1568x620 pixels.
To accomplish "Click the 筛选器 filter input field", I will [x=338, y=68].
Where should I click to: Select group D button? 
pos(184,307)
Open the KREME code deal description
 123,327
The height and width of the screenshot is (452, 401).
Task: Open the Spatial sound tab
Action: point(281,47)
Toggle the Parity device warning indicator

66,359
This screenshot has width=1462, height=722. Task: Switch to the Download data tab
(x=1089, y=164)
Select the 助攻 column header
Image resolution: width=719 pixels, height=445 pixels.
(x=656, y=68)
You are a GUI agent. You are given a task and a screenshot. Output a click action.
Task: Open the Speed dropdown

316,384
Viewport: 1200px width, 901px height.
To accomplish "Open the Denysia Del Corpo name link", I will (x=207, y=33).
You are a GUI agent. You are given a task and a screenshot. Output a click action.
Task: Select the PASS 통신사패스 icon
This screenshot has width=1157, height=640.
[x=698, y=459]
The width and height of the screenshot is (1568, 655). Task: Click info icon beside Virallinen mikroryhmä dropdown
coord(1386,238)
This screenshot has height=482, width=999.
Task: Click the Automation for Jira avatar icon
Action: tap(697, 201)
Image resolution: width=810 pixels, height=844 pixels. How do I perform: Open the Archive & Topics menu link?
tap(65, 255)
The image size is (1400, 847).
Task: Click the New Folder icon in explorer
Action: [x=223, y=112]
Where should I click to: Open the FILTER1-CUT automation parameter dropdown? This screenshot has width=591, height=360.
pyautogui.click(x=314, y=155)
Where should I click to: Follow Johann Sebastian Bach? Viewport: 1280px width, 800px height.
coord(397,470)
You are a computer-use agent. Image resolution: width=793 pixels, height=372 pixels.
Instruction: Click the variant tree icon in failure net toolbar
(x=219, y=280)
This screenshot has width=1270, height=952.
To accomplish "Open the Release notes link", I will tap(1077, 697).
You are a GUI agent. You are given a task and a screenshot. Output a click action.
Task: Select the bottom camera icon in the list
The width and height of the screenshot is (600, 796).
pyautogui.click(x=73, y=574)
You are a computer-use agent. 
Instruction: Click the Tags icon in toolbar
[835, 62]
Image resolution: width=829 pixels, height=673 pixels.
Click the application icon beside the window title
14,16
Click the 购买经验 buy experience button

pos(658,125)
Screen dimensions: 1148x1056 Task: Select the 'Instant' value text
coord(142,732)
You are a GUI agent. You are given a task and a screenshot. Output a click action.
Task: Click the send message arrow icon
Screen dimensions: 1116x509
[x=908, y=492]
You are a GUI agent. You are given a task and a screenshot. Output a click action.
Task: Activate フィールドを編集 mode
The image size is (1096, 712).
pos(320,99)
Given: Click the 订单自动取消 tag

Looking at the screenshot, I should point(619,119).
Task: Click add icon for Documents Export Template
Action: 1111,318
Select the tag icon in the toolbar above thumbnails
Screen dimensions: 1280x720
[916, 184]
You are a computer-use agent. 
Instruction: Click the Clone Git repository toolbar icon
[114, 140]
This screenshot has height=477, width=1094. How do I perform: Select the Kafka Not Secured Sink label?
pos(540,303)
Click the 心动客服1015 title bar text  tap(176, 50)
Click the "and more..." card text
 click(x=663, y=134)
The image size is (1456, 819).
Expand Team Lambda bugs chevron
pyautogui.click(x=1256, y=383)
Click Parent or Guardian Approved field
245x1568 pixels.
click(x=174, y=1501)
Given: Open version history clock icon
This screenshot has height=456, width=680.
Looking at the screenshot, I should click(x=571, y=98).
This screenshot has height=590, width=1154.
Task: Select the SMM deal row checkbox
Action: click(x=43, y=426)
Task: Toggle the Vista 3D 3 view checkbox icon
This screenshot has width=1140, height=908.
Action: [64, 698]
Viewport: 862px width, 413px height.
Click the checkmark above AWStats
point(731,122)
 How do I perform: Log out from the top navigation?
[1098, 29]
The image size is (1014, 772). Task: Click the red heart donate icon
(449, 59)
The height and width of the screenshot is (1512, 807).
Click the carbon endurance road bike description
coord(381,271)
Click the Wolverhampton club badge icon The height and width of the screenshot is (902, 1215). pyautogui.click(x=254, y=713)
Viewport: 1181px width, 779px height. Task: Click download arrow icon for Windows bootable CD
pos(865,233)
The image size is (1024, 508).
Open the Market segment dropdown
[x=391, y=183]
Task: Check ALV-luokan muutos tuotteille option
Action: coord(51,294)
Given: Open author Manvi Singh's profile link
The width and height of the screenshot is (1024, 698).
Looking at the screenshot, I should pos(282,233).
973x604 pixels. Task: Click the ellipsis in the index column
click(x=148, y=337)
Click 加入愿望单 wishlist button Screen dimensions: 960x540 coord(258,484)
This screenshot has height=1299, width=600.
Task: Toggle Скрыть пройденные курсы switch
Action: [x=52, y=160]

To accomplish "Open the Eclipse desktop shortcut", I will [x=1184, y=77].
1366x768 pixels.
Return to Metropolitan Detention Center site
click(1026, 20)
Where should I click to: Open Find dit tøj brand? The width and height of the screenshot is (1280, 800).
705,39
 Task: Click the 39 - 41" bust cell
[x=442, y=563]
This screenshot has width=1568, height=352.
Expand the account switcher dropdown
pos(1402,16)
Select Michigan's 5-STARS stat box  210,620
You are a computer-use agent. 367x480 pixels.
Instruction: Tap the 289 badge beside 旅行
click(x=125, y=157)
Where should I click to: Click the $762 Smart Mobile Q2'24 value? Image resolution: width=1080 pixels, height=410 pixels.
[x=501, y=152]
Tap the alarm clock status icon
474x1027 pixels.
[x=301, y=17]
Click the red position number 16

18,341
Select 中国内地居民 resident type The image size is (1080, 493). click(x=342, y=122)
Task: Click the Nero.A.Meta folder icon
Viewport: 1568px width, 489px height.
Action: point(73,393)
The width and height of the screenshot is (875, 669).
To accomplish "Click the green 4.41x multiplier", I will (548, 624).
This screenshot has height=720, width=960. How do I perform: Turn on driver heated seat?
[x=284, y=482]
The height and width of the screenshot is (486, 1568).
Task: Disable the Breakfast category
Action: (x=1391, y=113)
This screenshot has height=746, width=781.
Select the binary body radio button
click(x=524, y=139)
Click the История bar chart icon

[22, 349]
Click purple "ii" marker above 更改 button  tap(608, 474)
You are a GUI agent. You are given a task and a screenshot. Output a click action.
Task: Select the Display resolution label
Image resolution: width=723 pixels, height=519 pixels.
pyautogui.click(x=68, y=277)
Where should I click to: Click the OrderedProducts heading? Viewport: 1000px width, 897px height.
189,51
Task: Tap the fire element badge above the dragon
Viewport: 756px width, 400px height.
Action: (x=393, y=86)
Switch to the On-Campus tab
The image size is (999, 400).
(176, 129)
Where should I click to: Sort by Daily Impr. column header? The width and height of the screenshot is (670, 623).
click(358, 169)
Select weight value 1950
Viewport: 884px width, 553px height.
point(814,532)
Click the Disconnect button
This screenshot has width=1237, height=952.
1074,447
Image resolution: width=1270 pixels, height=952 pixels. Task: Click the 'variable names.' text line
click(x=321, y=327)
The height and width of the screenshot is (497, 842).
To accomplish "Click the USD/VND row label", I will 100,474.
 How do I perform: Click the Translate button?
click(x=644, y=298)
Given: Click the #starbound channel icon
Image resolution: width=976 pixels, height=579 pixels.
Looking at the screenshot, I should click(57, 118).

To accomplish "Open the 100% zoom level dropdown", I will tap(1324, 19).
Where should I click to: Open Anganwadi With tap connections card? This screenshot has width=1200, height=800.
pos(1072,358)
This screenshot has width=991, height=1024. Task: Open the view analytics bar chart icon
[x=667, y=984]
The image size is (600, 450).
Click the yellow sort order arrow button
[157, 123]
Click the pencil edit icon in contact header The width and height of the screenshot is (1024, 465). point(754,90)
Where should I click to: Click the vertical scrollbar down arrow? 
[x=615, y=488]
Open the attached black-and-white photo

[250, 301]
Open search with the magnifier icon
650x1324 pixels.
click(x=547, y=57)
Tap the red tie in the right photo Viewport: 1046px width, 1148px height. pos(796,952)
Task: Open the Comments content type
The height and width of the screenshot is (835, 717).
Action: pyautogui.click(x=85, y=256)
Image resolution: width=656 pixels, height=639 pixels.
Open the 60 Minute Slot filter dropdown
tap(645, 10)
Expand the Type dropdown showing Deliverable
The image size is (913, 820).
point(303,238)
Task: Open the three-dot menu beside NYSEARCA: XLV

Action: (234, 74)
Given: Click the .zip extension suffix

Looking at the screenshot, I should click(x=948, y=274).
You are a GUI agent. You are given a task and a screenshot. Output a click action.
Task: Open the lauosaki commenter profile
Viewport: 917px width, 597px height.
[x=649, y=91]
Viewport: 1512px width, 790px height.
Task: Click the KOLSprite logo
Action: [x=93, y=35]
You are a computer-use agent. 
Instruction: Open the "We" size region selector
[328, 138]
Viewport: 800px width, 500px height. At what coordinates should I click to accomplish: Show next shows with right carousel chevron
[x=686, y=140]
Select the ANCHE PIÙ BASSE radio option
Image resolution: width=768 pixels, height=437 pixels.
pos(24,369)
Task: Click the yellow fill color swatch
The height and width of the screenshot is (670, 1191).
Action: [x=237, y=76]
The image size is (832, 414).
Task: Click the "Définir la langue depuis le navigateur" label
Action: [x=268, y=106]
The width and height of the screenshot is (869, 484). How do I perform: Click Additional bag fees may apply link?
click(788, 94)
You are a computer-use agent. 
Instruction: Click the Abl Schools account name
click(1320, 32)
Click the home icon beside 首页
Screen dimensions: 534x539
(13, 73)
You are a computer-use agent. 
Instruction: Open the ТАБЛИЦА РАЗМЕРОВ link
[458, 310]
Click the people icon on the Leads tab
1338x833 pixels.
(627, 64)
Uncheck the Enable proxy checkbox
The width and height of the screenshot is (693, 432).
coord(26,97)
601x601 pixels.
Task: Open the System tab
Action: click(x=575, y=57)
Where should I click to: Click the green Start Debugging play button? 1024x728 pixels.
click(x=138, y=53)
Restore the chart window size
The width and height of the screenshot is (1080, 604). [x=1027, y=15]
· · · · · · ·
**What this task involves**
Search the preceding listing for the word "profile" and pull out every line that holds it.

**Written response**
Given: Open author Manvi Singh's profile link
Task: Open the lauosaki commenter profile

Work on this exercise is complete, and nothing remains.